Task statement:
Go to the line in the entries below that holds "Expand Materials with" and repeat exactly from there through the line that holds "Image resolution: width=990", inclusive.

Dataset records:
========================

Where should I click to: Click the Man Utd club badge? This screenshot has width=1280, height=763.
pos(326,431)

========================

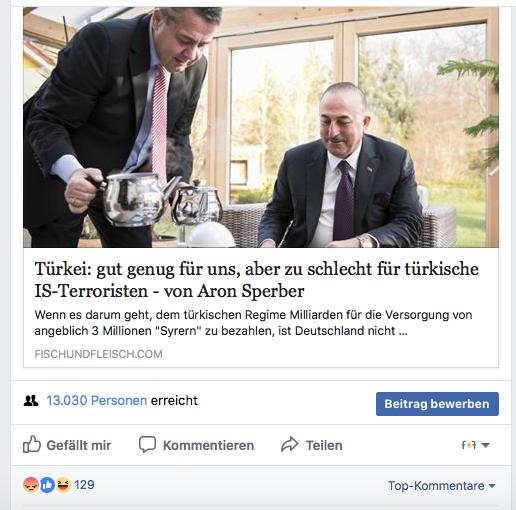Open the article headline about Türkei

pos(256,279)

========================

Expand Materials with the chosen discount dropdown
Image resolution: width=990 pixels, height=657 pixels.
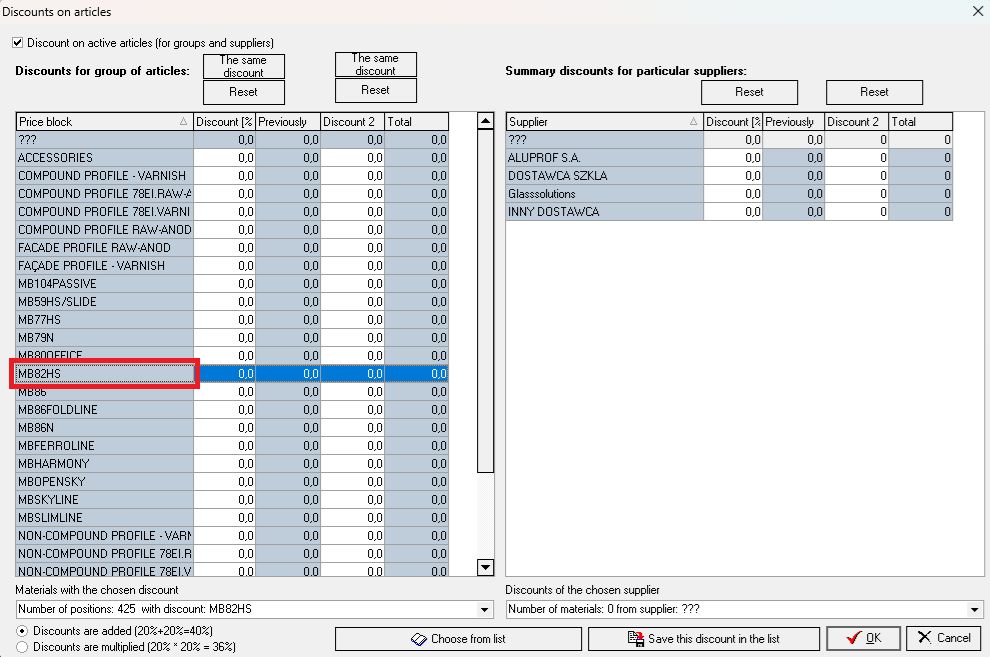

========================

Solution to this task:
Expand Materials with the chosen discount dropdown
Image resolution: width=990 pixels, height=657 pixels.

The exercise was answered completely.